How the world’s largest aerospace company uses 3D printing
Christodoulou is the Director of Structures and Materials, Enterprise Operations and Technology at Boeing (NYSE:BA). During a presentation at Defence IQ’s Additive Manufacturing for Aerospace, Defense and Space conference he gave insights into how 3D printing is increasingly used at the world’s largest aerospace company and the largest U.S. manufacturing exporter.
Yesterday, the Pentagon announced one such new contract awarded to Boeing, a $679 mln deal that includes five F/A-18E Super Hornet aircraft. The Super Hornet features at least 150 parts made using the Selective Laser Sintering (SLS) method of metal 3D printing.
More than 50,000 AM parts are flying on Boeing aircraft, all bought their way onto the aircraft with a business case that justified putting them on the plane according to Christodoulou. The majority of these in-service parts are polymers, mostly nylon types, there also some composite type components.

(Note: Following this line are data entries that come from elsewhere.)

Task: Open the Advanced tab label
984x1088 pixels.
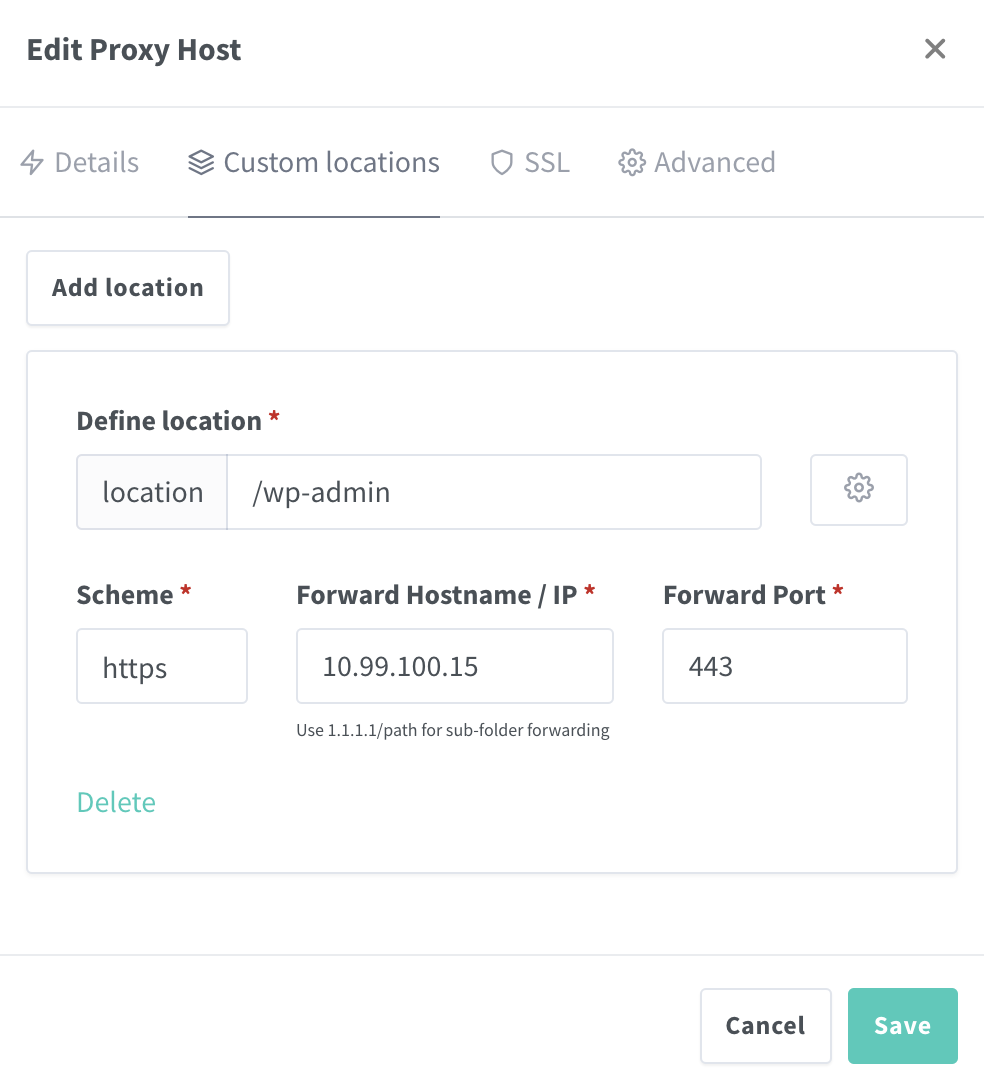Action: [x=714, y=163]
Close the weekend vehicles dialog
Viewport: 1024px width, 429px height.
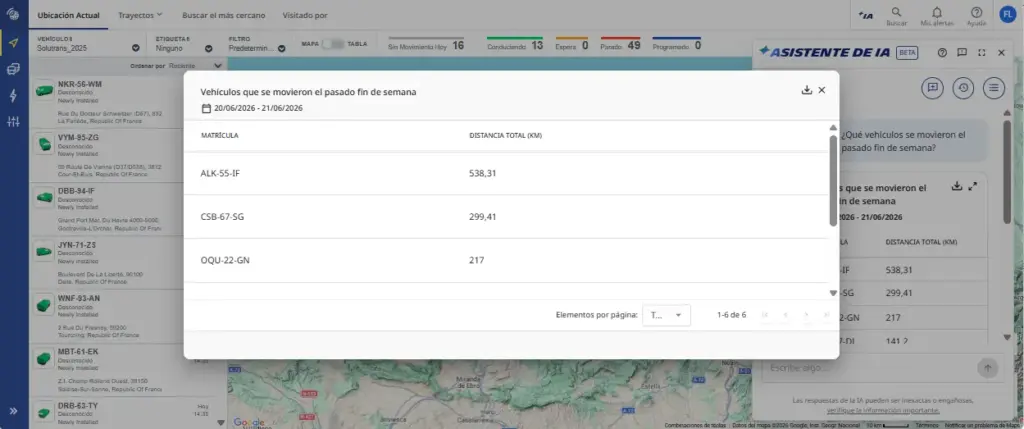tap(822, 90)
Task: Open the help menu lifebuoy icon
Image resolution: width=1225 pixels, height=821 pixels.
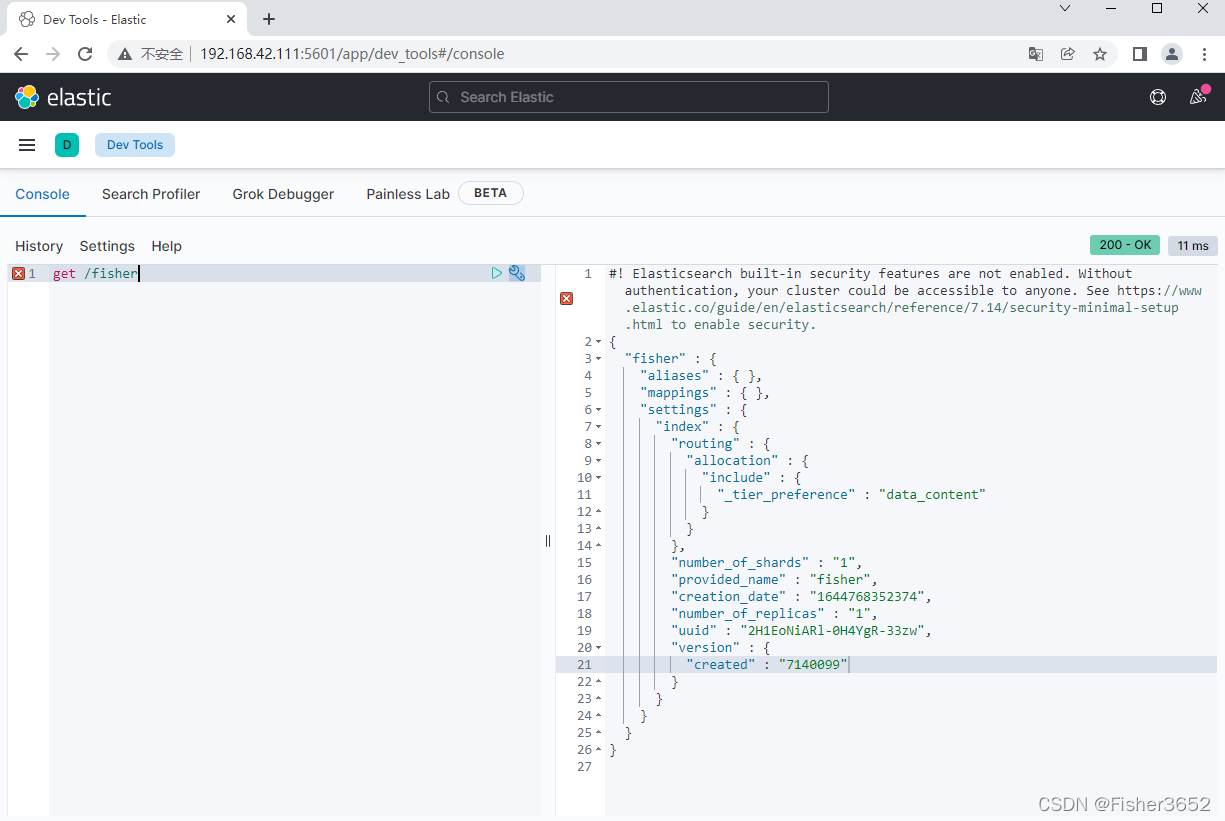Action: (x=1158, y=97)
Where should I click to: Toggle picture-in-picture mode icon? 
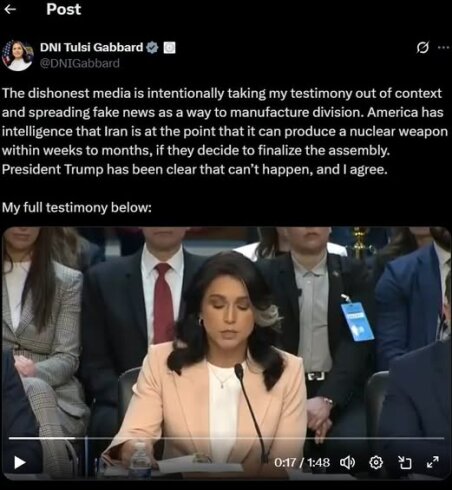405,462
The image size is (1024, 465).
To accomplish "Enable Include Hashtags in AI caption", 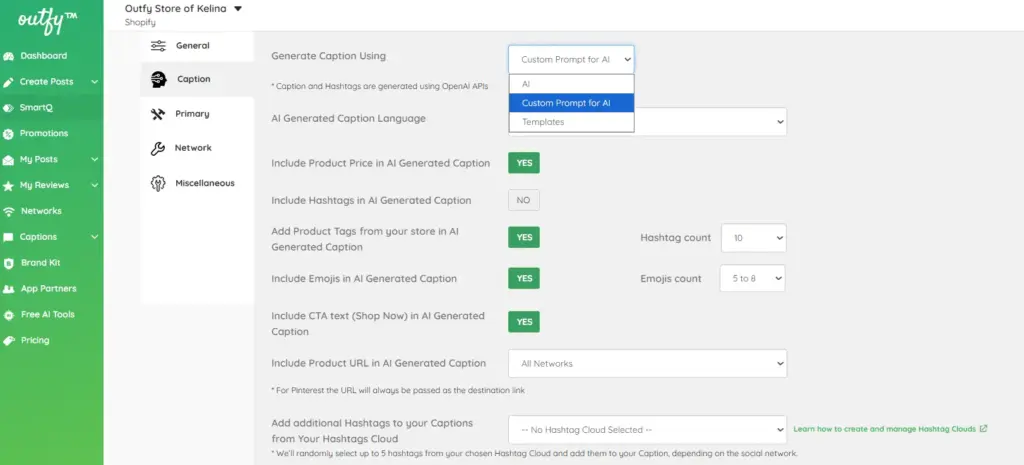I will [x=524, y=200].
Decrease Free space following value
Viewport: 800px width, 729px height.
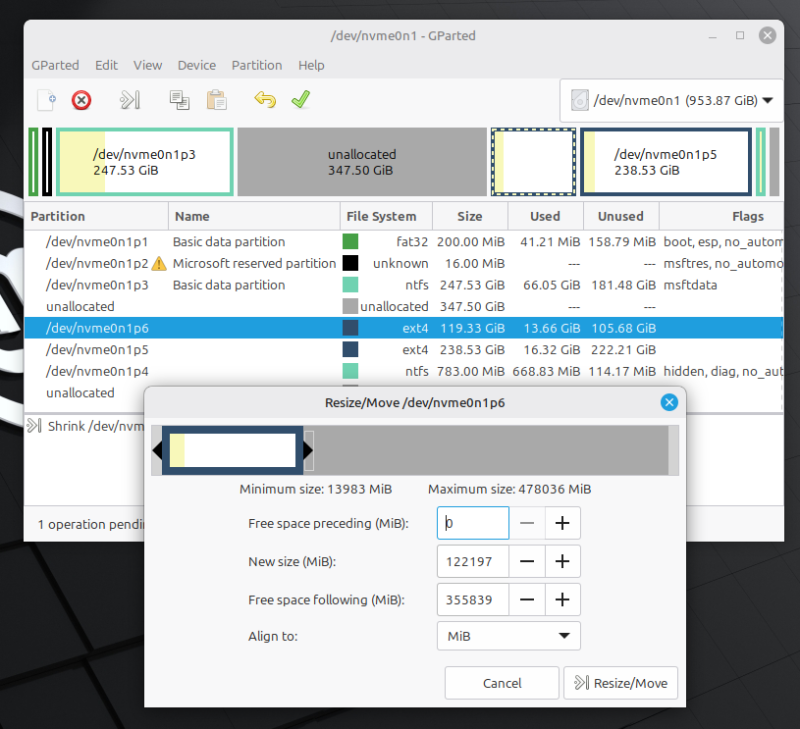527,600
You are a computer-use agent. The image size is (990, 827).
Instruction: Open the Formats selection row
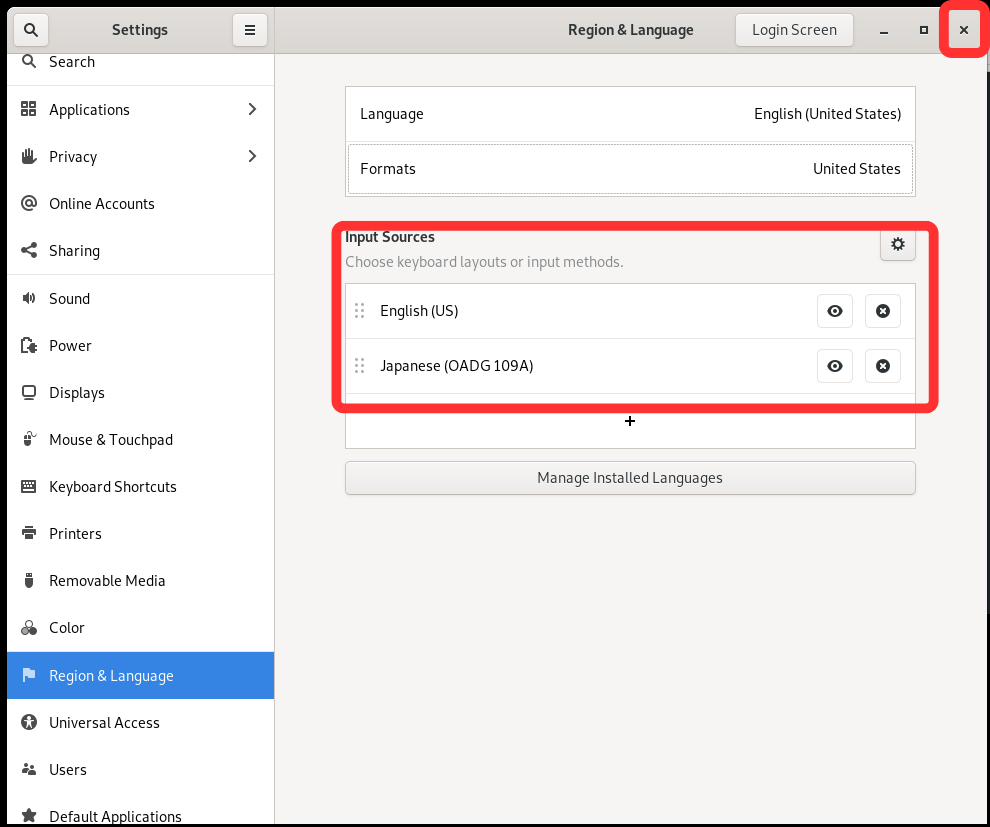tap(630, 169)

However, whereas GE are focusing efforts on vertical integration, Boeing see substantial opportunity in supply chain and enterprise wide adoption. Given the company has a $65 billion supply cost base, there is potential to unlock remarkable value. “We want to see the supply base be efficient, productive and profitability,” says Christodoulou.
The advantages of additive manufacturing
Addressing the Innovative Technologies in Advanced Manufacturing Hearing Senate Committee on Energy and Natural Resources Christodoulou explained the advantages of additive manufacturing,
AM holds at least three promising advantages. First, AM enables designs with novel geometries that would be difficult or impossible to achieve using CM processes, which can improve a component’s engineering performance. Second, AM can reduce the “cradle-to-gate” environmental footprints of component manufacturing through avoidance of the tools, dies, and materials scrap associated with CM processes. Third, novel geometries enabled by AM technologies can also lead to performance and environmental benefits in a component’s product application.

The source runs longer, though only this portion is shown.